Abstract

The market is best served when each organization can measure its social impact in the way that is most meaningful and insightful to its aim and operations…. [It is possible to] achieve comparability by focusing on the analytical skills needed to compare social impacts without mandating a rigid set of required metrics. The premise is that efficient capital markets demand analysts who are capable of interpreting and comparing apples and oranges. Why? Because they understand fruit. (Ruff & Olsen, 2016, para. 3; emphasis in original)
Impact investors are keen to create measurement standards. They seek a set of uniform metrics that spans locations, organizations, and fields of work. But this is a misguided quest. Of the many, many standards that have been proposed in our society, most have faded into oblivion or found themselves competing with an ever-increasing number of similar standards (Timmermans & Epstein, 2010). One aspect that successful standards have in common is a well-struck balance between uniformity (one size fits all) and relevance (customized to specific needs; Ruff, 2013; Timmermans & Epstein, 2010). It means that a successful impact measurement standard must find a balance between the metrics that investors want (uniformity) and the carefully crafted causal assessments that evaluators do. We recently wrote an article (Ruff & Olsen, 2016) and a blog (Olsen & Ruff, 2017), in which we proposed a potential solution to this challenging balancing act. The solution has three elements, which are outlined in the three sections below. The linchpin is a cadre of skilled analysts who know how to make sense of impact reports after the measurements are taken and the findings released. In many ways, evaluators already have the skills needed to be impact analysts. Stepping into that position requires accepting some new relationships with data and new roles in the field.

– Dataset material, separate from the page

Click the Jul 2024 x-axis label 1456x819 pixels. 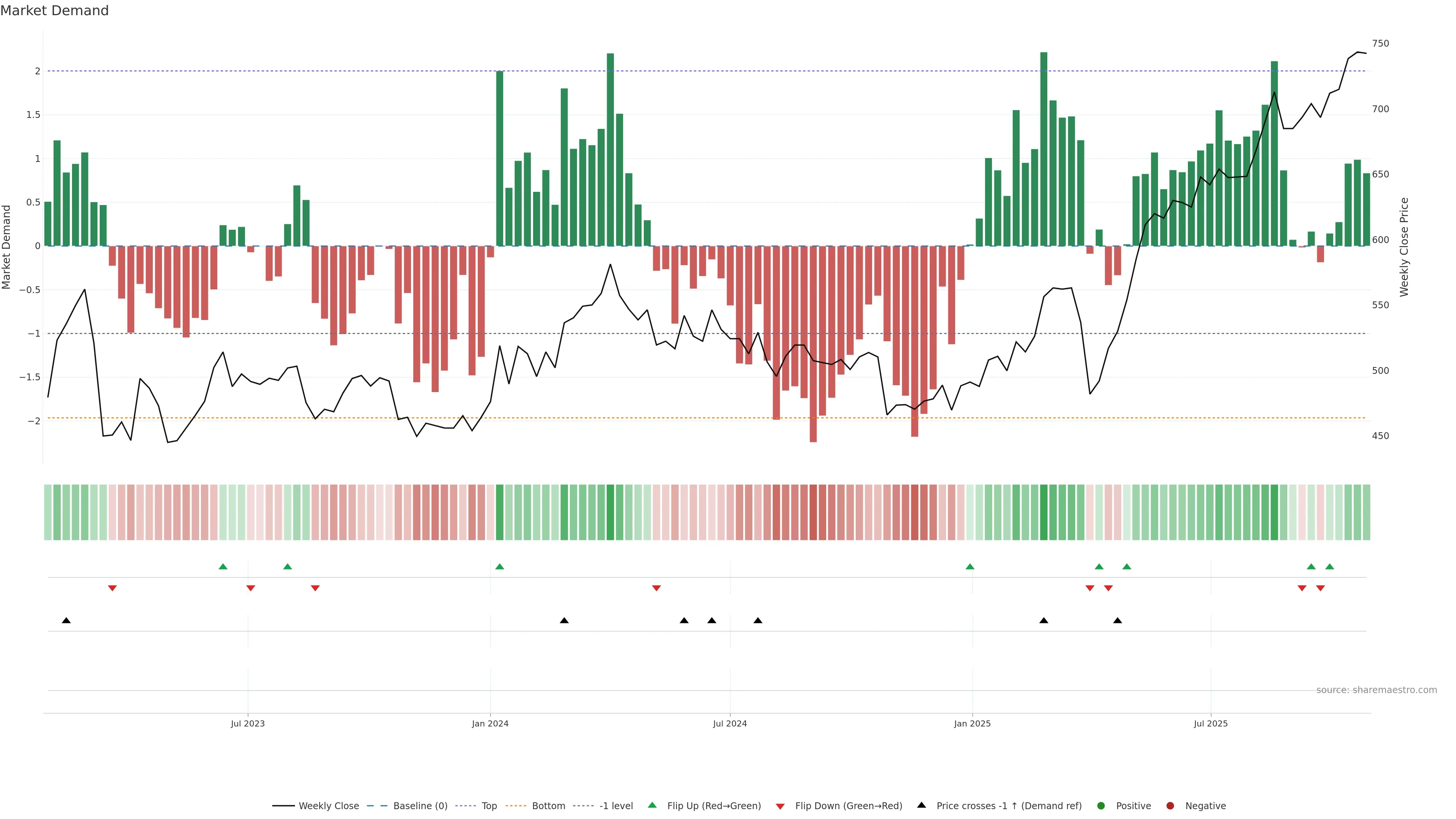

Typically, evaluators conduct impact assessments that are custom-designed to the specific evaluand (which is usually a single program or organization) and for which they have broad discretion when selecting the indicators, measures, methods, frameworks, and so on to be used. The resulting variability makes it difficult for investors, and others, to compare results across organizations or programs and to assess the collective impact of a portfolio, sector, or system. Also, these types of evaluations are typically rigid (i.e., the intervention cannot change during the study period) and slow to produce findings. This makes evaluations cumbersome, even counterproductive, for organization managers. Rigorous evaluations can also be expensive, making organizations reluctant to repeat them regularly. Taken together, the sorts of evaluations that can establish “impact”—namely, causal claims—do not deliver the ongoing and comparable impact information that the impact investment community seeks.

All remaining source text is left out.